Apply what you read:
**1.** Transcribe the passage of the technical analysis text that begins with the words containing "- Using charts" and ends with "within the period.".
**2.** List each price term that the technical analysis text defines under "Few terms before we start:".

Selected extract:
>>>>

Note: We are using tradingview as our charting platform for this tutorial.
Technical Analysis: The Very Basics
Technical analysis is a method that employs chart analysis tools to forecast possible future price movement.
It is based on one major assumption that freely traded securities (such currencies, shares etc.) travel in trends and shape identifiable repetitive patterns.
This assumption is based on the fact that human feelings, behaviors and reactions are probably repetitive. And economic conditions move in cycles.
And since the price is determined by the people trading it, then the price will tend to have repetitive patterns. (We will discuss this more in the trends section).
Technical analysis is not a science. It is a way of finding tendencies. A “tendency for the price to move in a certain direction”, not “to actually move in a certain direction”.
Expecting sure outcomes from technical analysis forecasting is a great misconception. As expectations are subject to percentage of failure. Looking for holy grail system that generates 90 percent successful outcomes is imaginary.
Also, technical analysis can’t forecast unexpected extreme news events. such as a terrorist attack in Europe, or explosion in an oil field in Nigeria.
Technical analysts analyze and monitor the charts of securities to make trading or investment decisions.
What Are Charts
A chart is simply a visual (graphical) representation of data. It represents the price movement with time. A chart quickly transforms a table of data into a clear visual representation of the information.
Because a technical analyst is mainly concerned with studying the charts to recognize patterns and trends, he is also called “chartist”.
Charts have several benefits for traders, a few of them are:
- By viewing any security’s chart, you can see decades long of price history in few seconds.
- Charts can help you sense the character or behavior of the security you are analyzing. You can spot any repetitive behavior or pattern.
- Using charts is a must if you are planning to create a systematic trading strategy.
- Charts can help you find correlations between several securities.
Few terms before we start:
- Closing price: is the price where the last transaction happened for this security for a specific time frame. For example, the closing price for a “daily” period is the last price of the day.
The time period can be a day, a week, a month, or even intraday such as, one hour, or even one minute.
- Opening price: is the price where the first transaction happened for this security for a specific time frame. For example, the open price for a “daily” period is the first price of the day.
- Highest price: is the highest price that was reached within the period
- Lowest price: is the lowest price that happened within the period.
Charts come in different styles. The main types of charts are line, bar, and candlestick charts.

<<<<

Data segment:

>>>>

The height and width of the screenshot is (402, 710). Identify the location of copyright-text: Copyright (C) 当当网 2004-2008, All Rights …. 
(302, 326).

<<<<

Responses in order:
**1.**
- Using charts is a must if you are planning to create a systematic trading strategy.
- Charts can help you find correlations between several securities.
Few terms before we start:
- Closing price: is the price where the last transaction happened for this security for a specific time frame. For example, the closing price for a “daily” period is the last price of the day.
The time period can be a day, a week, a month, or even intraday such as, one hour, or even one minute.
- Opening price: is the price where the first transaction happened for this security for a specific time frame. For example, the open price for a “daily” period is the first price of the day.
- Highest price: is the highest price that was reached within the period
- Lowest price: is the lowest price that happened within the period.

**2.**
Closing price
Opening price
Highest price
Lowest price